スペーサーの素材はゴム。最初、普通のゴム板を削って作ってみたのですが、少し柔らか過ぎてフニャフニャしてしまいます。

ホームセンターに出かけて、色々と使えそうな素材を探した結果、こんなのを買ってきました。ゴム製の「ストッパー」。最大径 45mm、高さ 45mm と、形を切り出した時にハンドル径とマッチするようなものを選んで来ました。

それを、ブラケットの土台の手前側の幅に合わせて 12mm で輪切りにします。

輪切りにして

ハンドルの径をベースにして、型紙を作り、それを輪切りにした素材の両面に貼り付けます。

型紙を貼って

両面の型紙の線を結ぶようにカッターの刃を入れていき、素材をカットします。先ずは3等分(120度)に分割。

更に、ハンドル径(24mm)の円弧で両面をカットします(大根の桂むきみたいな感じでやったら、意外と簡単キレイにカットできました)。

出来あがったのが、写真右側のパーツです。

円弧にカット

スペーサーを取り付けてみる

出来あがったパーツを、STI レバーのブラケット手前側に差し込みます。

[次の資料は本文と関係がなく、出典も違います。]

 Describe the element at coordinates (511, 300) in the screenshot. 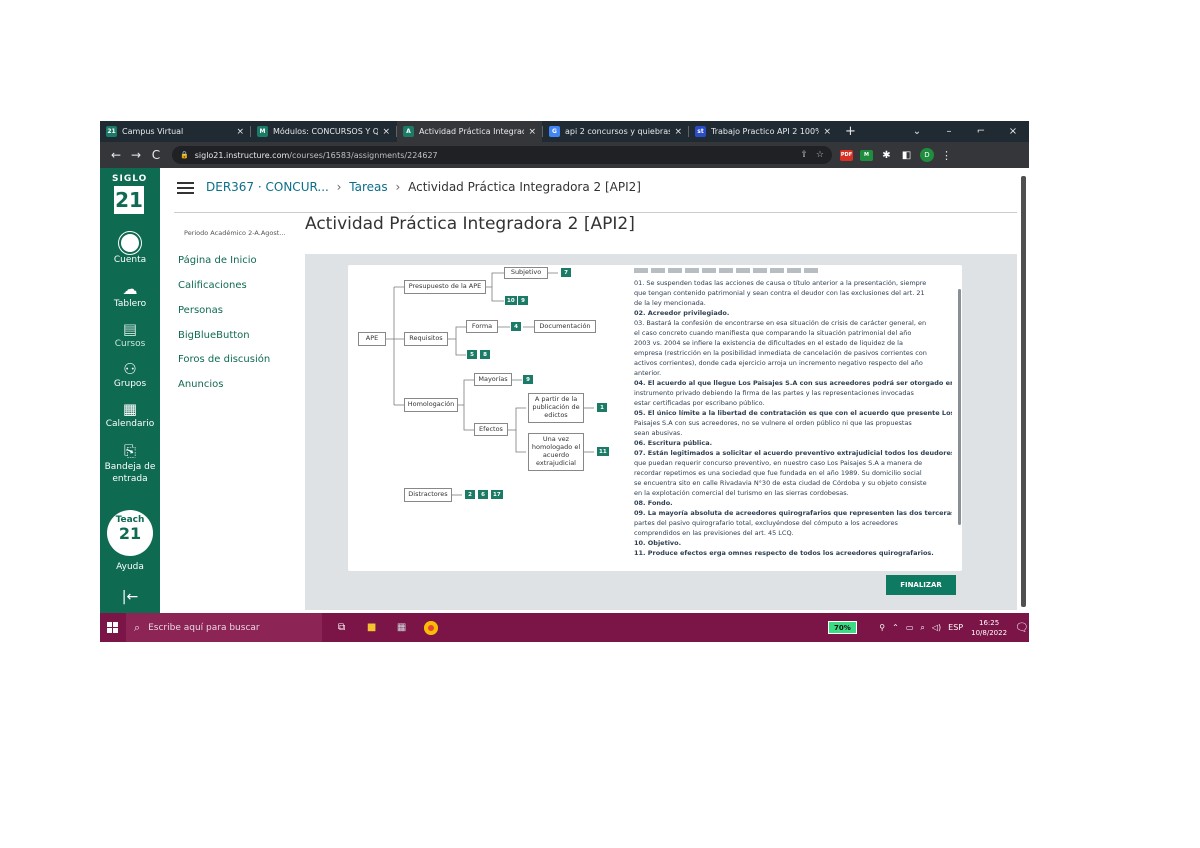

片側だけに入れるということは、当然、ハンドルに対してブラケットは “斜め” に付くわけですから、このゴム製のスペーサーにも斜めのテーパーが付けてあります。

実際には、もう少し細かい細工がしてあります。黄色い矢印が指し示す薄青いのがスペーサーの断面ですが、テーパーの先をフランジのような形に削り出しています。

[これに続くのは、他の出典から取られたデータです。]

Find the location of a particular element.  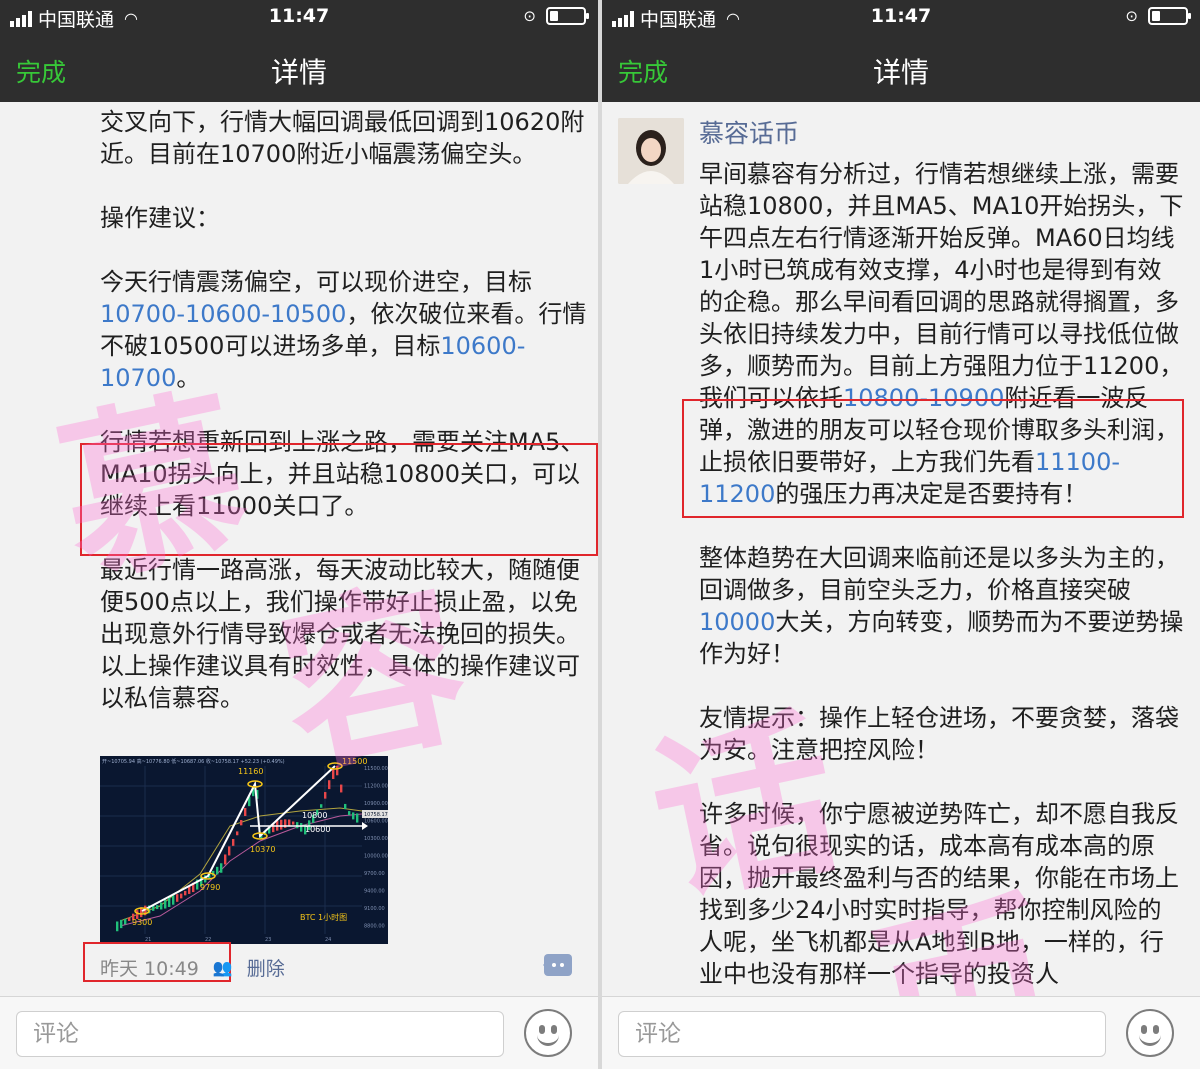

price-tick-label: 10600.00 is located at coordinates (376, 822).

スペーサーのテーパーが、外側に押し出される形なので、それを阻むために、このフランジ部分が STI レバーのブラケットに引っかかるようになっています。

スペーサ入れて

左右両側のパーツを作り、セッティングしてみました。取り付け角度が大きく変わったということはありませんが、ハンドルとブレーキレバーとの間隔は 10mm 以上広がっています。

STI調整後

ほんと大雑把な言い方ですが、ここの間隔が 20%増えた(50mm → 60mm)ということは、ブレーキ本体でのワイヤーの “引き量” が 20%増えたということです。

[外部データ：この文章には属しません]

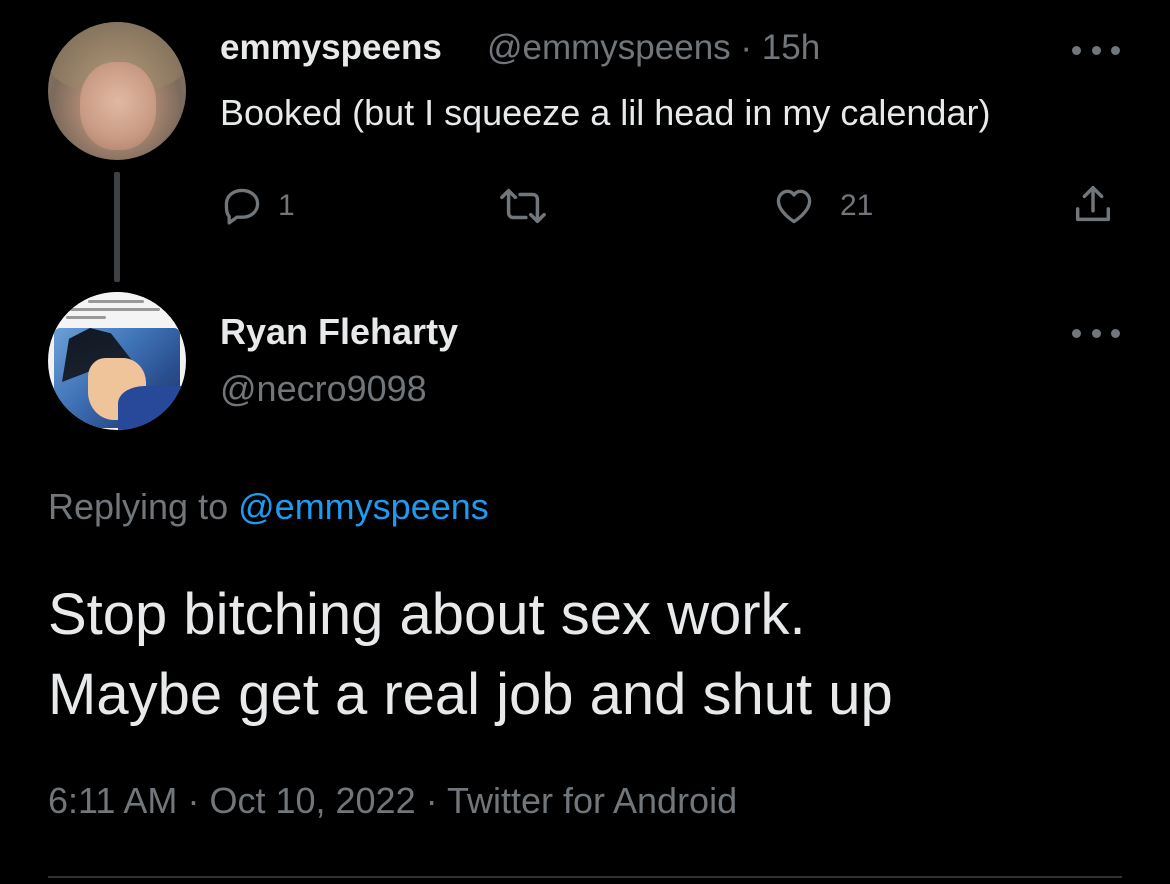 The width and height of the screenshot is (1170, 884). What do you see at coordinates (585, 877) in the screenshot?
I see `divider` at bounding box center [585, 877].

このクロスバイクに付いている Vブレーキのアーム長(回転軸からやイヤー取り付け部まで)は 100mm です。

ロード用 STI レバー対応と言われているミニVブレーキのアーム長は(短いもので)80mm です。

ってことは、今回のスペーサーを入れたことで、普通の VブレーキをミニVブレーキに替えたのと同じような効果があるってことではないでしょうか。

とは言え、ブレーキ部分にスペーサーを入れるというのは間違いなく邪道なわけですから、あまり褒められたことではありません(勿論、自己責任です)。